Incontri e riflessioni

6 Aprile. Viaggio verso la speranza.

Scritto da Lara Perissinotto, 1AS il 16 Aprile 2011.

6 Aprile. Viaggio verso la speranza.
Siamo partiti dalla Tunisia il 6 Aprile. Io, i miei due figli e mio marito. Siamo diretti in Italia. Non mi è rimasto molto: qualche vestito e nulla più. Abbiamo usato tutti i nostri risparmi, abbiamo venduto anche la nostra piccola casa per pagare il viaggio e avere un po’ di denaro con noi.
Non si torna indietro. Sono certa che in Italia i miei figli avranno un futuro migliore; questo viaggio non sarà vano.
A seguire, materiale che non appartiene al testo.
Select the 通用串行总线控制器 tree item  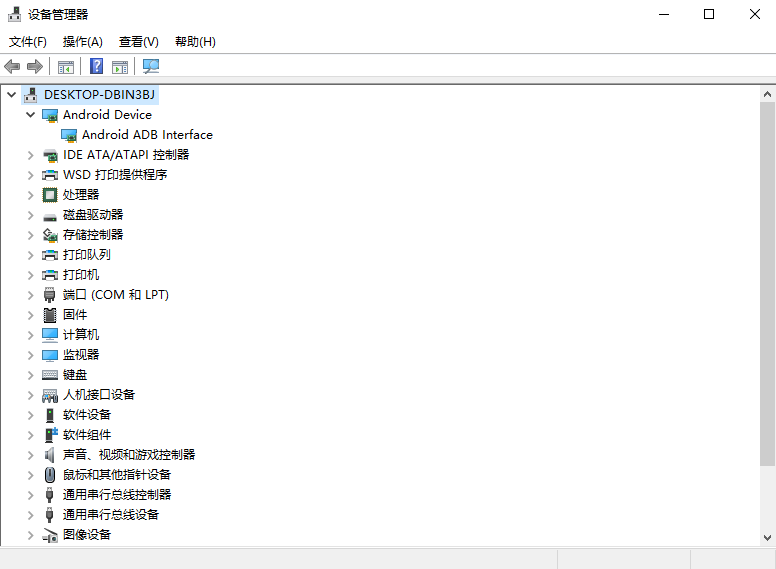(x=116, y=495)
Siamo in molti ma la barca è piccola e così stiamo tutti attaccati, facciamo fatica  a muoverci senza recare disturbo agli altri! Ho perso di vista mio marito quando siamo saliti, ma i miei figli sono qui vicino a me. Li tengo stretti, non li lascerò, qualunque cosa possa succedere. L’Italia è distante e mi hanno detto che ci aspettano altri giorni di viaggio... Il mare per ora è calmo, speriamo che non peggiori! Amir si è addormentato, Ibizam non riesce a dormire: ha sete. Cerco dell’acqua. Finalmente la trovo. Dopo qualche minuto si addormenta anche lei.
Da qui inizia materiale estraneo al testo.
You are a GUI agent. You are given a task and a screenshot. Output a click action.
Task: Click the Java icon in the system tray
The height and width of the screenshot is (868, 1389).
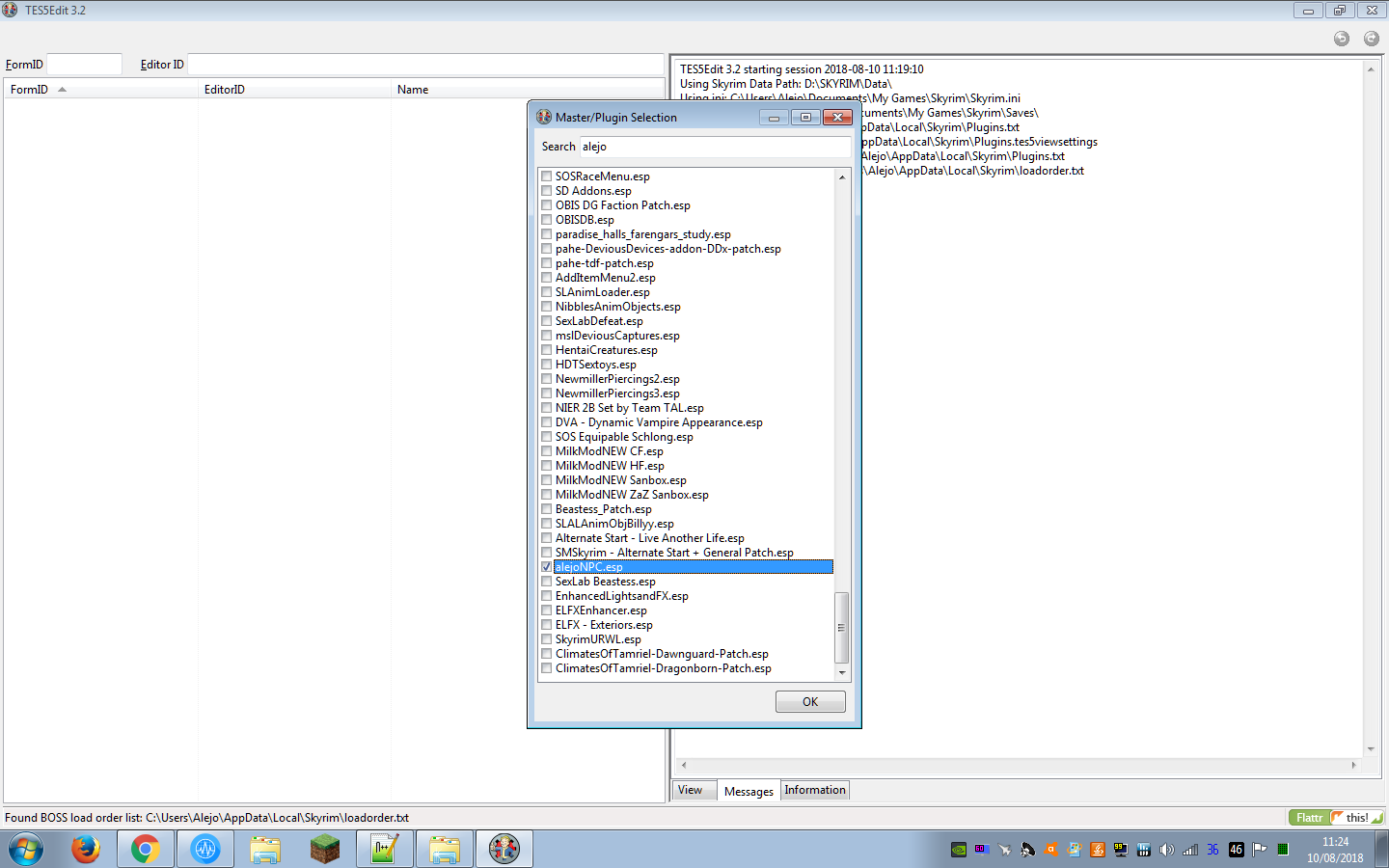(1098, 850)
E’ mattina, ormai. Il sole sta sorgendo, il mare inizia ad agitarsi. Un uomo si sente male. La colazione si salta, perché, se la facessimo, non avremmo abbastanza cibo per finire il viaggio. Fa caldo e qualcuno inizia ad accusare malori. Sono molto preoccupata per le condizioni fisiche dei miei figli: il più piccolo è debole. Credo abbia preso un’ insolazione e sento che scotta. La mano mi dice che ha la febbre. Dicono che ormai siamo vicini alla terraferma. Il mare però è sempre più inquieto, il vento non dà tregua. La barca ondeggia pericolosamente e inizia a diffondersi il panico. Ci guardiamo attoniti, senza parlare.
Presi dall’angoscia, alcuni perdono l’equilibrio e cadono in mare urlando disperatamente; noi ci teniamo stretti aggrappati alla barca. Qualcuno dice che abbiamo finito il carburante, e così ci lasciamo trasportare dal mare in tempesta.
Ad un certo punto capisco che imbarchiamo acqua, anzi no, stiamo per affondare… Cerco un appiglio con i miei figli… Ecco! Una grande tavola di legno… “Amir!…Ibizam!… Tenetevi qui, presto!”.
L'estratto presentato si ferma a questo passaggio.